It is an interesting thought, though. That idea of place and how it impacts us. It's one that has intrigued me for a long time. I know that it took me a while to adjust to flat when I moved out here. And to be fair, it's not really flat flat here. Not like some places I've been. It's more gentle, rolling a bit here and there, and in some spots broken by small glaciated hills. But compared to the river bluffs of my childhood...flat. There is no place to really get "up" and look at things from that vantage point, and I miss it still. My friend from the UP says something similar. Only for her it was the open space that was hard. She misses the enclosing sense of the trees there among other things.
My relocation here was my first experience of small town life, and I have written a fair amount here about how much I have enjoyed living in a place where people really do have names to go with their faces, and where almost everywhere I go I can see someone I recognize. I know people who do not like this facet of living here as much as I enjoy it, however, and find it sometimes stifles them, and causes them to act in ways that feel less than authentic to them.
I sometimes idly play with the notion of who and where I would be in life now if I had not come here. If I just simply kept moving forward with the life I was living in the Big City, trying fruitlessly to pay off impossible student loans because I was too afraid to take the risk of change and move here. Or if I had stuck to my guns once here and said no to the invitation to consider discernment for the ministry team, insisting on my "temp" status, that I was going to "serve and run" once my loan commitment was done, so what would be the point of involvement...in the church, the community, in life here. There would be no priesthood, no R, no Soul Sisters...no circle of friends and web of community, virtual and IRL. There would of course be something else and I would not know there was no this. But I cannot help think how much poorer my life would be. In my mystical Celtic soul, the one that eschews all the rational modern notions of life, I know that I was meant to come here. That this, as I say in my sidebar, was the life that was waiting for me to find it. It was like falling down the rabbit hole and once here, it was home. I am intuiting now that the place may not be forever. Winter is wearing very thin for us and R and I are dreaming warm and beachy dreams for the not too distant future. And that place, wherever it may be, will shape us further into who we will become.
So how about you? What are your thoughts about this notion of sense of place and how it shapes us?
4 comments:
Such an intriguing question. I, too, am fascinated by this. I grew up in a huge city that gave me many advantages and where I never want to live again!
I went to a college that was, on the surface, all wrong for me (giant football powerhouse with huge military history and presence) which caused me to become far more liberal than i'd probably ever have done elsewhere.
I came here 13 years ago for a job, and have learned to love these prairies and the edge of West Texas not so far away. This is where I found my husband and my home.

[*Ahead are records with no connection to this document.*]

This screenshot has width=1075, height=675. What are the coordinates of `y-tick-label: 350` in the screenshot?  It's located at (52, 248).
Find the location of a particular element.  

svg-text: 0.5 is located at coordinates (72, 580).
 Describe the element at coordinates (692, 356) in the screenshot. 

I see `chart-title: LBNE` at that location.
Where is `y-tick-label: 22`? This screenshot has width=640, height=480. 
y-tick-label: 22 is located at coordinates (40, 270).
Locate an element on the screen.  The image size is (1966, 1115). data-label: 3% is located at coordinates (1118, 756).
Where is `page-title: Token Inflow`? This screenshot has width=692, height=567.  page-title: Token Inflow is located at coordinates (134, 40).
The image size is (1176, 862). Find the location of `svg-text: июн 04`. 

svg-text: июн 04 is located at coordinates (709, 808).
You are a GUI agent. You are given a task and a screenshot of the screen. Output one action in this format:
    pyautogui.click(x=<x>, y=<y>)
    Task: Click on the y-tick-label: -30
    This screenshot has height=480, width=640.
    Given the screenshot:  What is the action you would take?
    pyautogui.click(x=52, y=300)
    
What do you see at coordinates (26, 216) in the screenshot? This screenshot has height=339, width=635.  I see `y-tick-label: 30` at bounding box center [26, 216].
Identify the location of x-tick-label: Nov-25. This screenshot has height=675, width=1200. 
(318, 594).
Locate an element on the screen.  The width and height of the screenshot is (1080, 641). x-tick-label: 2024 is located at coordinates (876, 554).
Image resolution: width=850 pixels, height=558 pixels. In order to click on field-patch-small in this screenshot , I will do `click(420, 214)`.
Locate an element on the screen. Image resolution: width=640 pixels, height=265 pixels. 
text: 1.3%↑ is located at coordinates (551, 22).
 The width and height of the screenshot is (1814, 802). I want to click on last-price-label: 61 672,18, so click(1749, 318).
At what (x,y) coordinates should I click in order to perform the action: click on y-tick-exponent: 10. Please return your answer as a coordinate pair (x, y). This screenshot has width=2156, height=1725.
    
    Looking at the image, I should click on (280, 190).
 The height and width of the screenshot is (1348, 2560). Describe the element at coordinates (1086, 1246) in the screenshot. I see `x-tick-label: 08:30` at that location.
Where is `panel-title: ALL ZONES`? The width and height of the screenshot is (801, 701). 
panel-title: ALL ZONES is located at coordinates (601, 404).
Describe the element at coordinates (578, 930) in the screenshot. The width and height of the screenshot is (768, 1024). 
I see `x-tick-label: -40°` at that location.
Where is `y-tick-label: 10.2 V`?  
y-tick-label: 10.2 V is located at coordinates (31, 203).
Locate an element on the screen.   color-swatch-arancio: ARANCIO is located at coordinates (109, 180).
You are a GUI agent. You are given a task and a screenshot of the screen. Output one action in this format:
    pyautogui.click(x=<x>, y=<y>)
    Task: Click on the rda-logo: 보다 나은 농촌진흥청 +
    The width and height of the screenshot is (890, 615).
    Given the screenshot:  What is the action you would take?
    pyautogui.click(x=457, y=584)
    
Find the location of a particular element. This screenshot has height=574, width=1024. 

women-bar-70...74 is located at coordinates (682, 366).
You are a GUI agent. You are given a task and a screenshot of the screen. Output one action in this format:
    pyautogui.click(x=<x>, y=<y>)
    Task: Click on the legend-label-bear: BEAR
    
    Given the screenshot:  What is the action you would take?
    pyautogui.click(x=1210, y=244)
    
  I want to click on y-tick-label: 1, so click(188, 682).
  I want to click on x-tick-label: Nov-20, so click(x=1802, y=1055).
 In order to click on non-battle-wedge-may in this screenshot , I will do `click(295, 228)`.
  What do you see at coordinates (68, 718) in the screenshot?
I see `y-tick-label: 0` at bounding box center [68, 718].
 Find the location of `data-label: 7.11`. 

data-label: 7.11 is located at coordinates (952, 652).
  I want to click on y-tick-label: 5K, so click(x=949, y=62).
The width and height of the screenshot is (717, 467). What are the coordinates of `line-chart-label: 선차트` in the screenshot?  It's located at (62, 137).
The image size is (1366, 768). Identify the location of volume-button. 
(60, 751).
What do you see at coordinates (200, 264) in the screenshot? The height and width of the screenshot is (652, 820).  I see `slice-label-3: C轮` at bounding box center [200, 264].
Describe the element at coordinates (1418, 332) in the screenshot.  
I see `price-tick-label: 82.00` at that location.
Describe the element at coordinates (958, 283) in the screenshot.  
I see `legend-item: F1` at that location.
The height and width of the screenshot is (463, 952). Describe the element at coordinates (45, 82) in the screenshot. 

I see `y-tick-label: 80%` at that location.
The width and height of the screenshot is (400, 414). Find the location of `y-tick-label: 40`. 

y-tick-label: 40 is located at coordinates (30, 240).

And as I look toward retirement...would I go somewhere else? spouse and I both feel a need to be at or near the ocean. What does that mean? When does that mean? Is it realistic?
I thought the same thing, or at least the potential of this, in my call to the desert. Of course it has become a life transforming experience, just not quite in the way I anticipated....and, I never imagined that two years later I'd be thinking along the lines of Dorothy in the Wizard of Oz...if you want to find your hearts desire don't look any further than your own backyard....
I'm grateful that your backyard brought you so much life!
I blogged a few months ago on the impact of living in a place that you do not like at all, which is what I'm working on getting out of. In my case, we moved to SD in 2002--and I felt called to be here then. The three years I was here the first time were among some of the most spiritually rich times in my life.
Then I moved away to Washington, DC for two years. I came back here kicking and screaming, and it has gone south since then. No longer a rich experience, it has become draining. Even my husband, who used to love it here, says now that something was lost between the times we were here.
Yes, the notion of how place shapes us and makes us who we are is very intriguing.
Definitely think being in the right place at the right time, contributes to our contentment and, in my case, peace and joy.
I was 9 when I knew the midwest was not the right place for me, 21 when I moved to SO CA, which was the right place for me for the next 30+ years .. another brief stint in midwest (still not right place for me, tho' the church was), and now Seattle Area is definitely right place for me for this time.